Items from a dataset:
----------------------------------------
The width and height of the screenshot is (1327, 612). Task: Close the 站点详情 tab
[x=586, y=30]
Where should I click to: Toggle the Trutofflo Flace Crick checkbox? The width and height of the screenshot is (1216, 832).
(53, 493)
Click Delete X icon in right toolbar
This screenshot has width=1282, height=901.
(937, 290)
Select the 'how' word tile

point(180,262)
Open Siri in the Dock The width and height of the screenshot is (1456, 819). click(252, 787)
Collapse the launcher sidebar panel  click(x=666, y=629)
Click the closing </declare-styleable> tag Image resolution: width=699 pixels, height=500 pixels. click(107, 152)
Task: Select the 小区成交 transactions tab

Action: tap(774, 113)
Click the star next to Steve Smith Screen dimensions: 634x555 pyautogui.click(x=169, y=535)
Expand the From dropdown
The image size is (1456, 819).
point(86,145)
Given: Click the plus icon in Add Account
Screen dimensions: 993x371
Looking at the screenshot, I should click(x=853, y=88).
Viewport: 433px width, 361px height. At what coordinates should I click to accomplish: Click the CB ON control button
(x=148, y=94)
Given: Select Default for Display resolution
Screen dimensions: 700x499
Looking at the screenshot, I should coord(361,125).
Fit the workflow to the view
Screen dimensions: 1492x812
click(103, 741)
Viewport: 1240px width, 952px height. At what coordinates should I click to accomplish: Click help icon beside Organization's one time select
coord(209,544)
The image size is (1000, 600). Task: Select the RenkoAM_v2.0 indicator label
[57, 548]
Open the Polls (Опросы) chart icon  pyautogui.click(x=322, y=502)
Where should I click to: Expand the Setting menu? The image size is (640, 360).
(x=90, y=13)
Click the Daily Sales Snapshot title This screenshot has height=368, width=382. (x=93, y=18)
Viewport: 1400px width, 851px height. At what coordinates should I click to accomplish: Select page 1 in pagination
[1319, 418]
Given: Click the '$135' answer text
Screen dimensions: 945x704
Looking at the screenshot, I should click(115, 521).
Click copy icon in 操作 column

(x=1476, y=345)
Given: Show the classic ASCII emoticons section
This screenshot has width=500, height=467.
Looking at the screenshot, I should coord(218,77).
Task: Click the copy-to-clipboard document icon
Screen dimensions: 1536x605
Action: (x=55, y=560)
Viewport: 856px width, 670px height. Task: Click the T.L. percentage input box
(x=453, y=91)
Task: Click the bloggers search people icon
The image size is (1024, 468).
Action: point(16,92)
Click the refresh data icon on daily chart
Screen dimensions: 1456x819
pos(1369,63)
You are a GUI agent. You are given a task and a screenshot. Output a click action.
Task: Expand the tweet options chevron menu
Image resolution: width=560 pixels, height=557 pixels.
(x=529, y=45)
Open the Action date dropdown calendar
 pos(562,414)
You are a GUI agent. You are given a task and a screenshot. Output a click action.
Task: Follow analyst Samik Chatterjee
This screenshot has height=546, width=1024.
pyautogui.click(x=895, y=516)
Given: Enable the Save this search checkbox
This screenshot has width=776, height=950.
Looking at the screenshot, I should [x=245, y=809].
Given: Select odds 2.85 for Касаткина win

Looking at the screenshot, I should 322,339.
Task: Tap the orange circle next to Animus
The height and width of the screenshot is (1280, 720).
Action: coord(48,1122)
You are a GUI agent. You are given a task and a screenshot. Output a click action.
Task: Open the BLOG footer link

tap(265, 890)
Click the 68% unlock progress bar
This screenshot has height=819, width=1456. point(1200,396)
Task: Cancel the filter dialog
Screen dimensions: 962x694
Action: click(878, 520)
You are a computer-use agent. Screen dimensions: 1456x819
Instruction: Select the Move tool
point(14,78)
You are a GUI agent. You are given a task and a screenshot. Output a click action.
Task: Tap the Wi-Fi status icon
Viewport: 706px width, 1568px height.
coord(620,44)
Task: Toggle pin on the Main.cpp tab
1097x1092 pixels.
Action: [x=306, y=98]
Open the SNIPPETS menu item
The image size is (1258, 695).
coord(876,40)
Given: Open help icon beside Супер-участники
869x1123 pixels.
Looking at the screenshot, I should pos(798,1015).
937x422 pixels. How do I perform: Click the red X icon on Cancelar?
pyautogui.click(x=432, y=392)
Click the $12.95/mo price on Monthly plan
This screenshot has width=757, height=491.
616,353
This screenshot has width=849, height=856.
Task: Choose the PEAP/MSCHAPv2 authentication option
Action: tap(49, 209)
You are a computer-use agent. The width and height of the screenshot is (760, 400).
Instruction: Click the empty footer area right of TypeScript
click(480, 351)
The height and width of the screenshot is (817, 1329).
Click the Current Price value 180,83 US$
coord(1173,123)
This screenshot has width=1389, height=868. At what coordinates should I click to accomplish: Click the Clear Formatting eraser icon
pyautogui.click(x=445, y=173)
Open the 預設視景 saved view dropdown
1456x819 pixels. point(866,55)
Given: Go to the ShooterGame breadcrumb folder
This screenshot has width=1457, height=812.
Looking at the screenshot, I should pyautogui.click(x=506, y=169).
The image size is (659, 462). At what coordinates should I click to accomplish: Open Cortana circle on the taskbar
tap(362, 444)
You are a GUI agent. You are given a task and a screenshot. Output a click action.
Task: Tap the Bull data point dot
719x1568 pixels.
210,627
----------------------------------------
▸ THE TASK:
Copy out the lines of the listing above, unchanged, from the line with "Viewport: 856px width, 670px" to the line with "Looking at the screenshot, I should pos(798,1015).", including both of those lines.

▸ WRITTEN ANSWER:
Viewport: 856px width, 670px height. Task: Click the T.L. percentage input box
(x=453, y=91)
Task: Click the bloggers search people icon
The image size is (1024, 468).
Action: point(16,92)
Click the refresh data icon on daily chart
Screen dimensions: 1456x819
pos(1369,63)
You are a GUI agent. You are given a task and a screenshot. Output a click action.
Task: Expand the tweet options chevron menu
Image resolution: width=560 pixels, height=557 pixels.
(x=529, y=45)
Open the Action date dropdown calendar
 pos(562,414)
You are a GUI agent. You are given a task and a screenshot. Output a click action.
Task: Follow analyst Samik Chatterjee
This screenshot has height=546, width=1024.
pyautogui.click(x=895, y=516)
Given: Enable the Save this search checkbox
This screenshot has width=776, height=950.
Looking at the screenshot, I should [x=245, y=809].
Given: Select odds 2.85 for Касаткина win

Looking at the screenshot, I should 322,339.
Task: Tap the orange circle next to Animus
The height and width of the screenshot is (1280, 720).
Action: coord(48,1122)
You are a GUI agent. You are given a task and a screenshot. Output a click action.
Task: Open the BLOG footer link

tap(265, 890)
Click the 68% unlock progress bar
This screenshot has height=819, width=1456. point(1200,396)
Task: Cancel the filter dialog
Screen dimensions: 962x694
Action: click(878, 520)
You are a computer-use agent. Screen dimensions: 1456x819
Instruction: Select the Move tool
point(14,78)
You are a GUI agent. You are given a task and a screenshot. Output a click action.
Task: Tap the Wi-Fi status icon
Viewport: 706px width, 1568px height.
coord(620,44)
Task: Toggle pin on the Main.cpp tab
1097x1092 pixels.
Action: [x=306, y=98]
Open the SNIPPETS menu item
The image size is (1258, 695).
coord(876,40)
Given: Open help icon beside Супер-участники
869x1123 pixels.
Looking at the screenshot, I should pos(798,1015).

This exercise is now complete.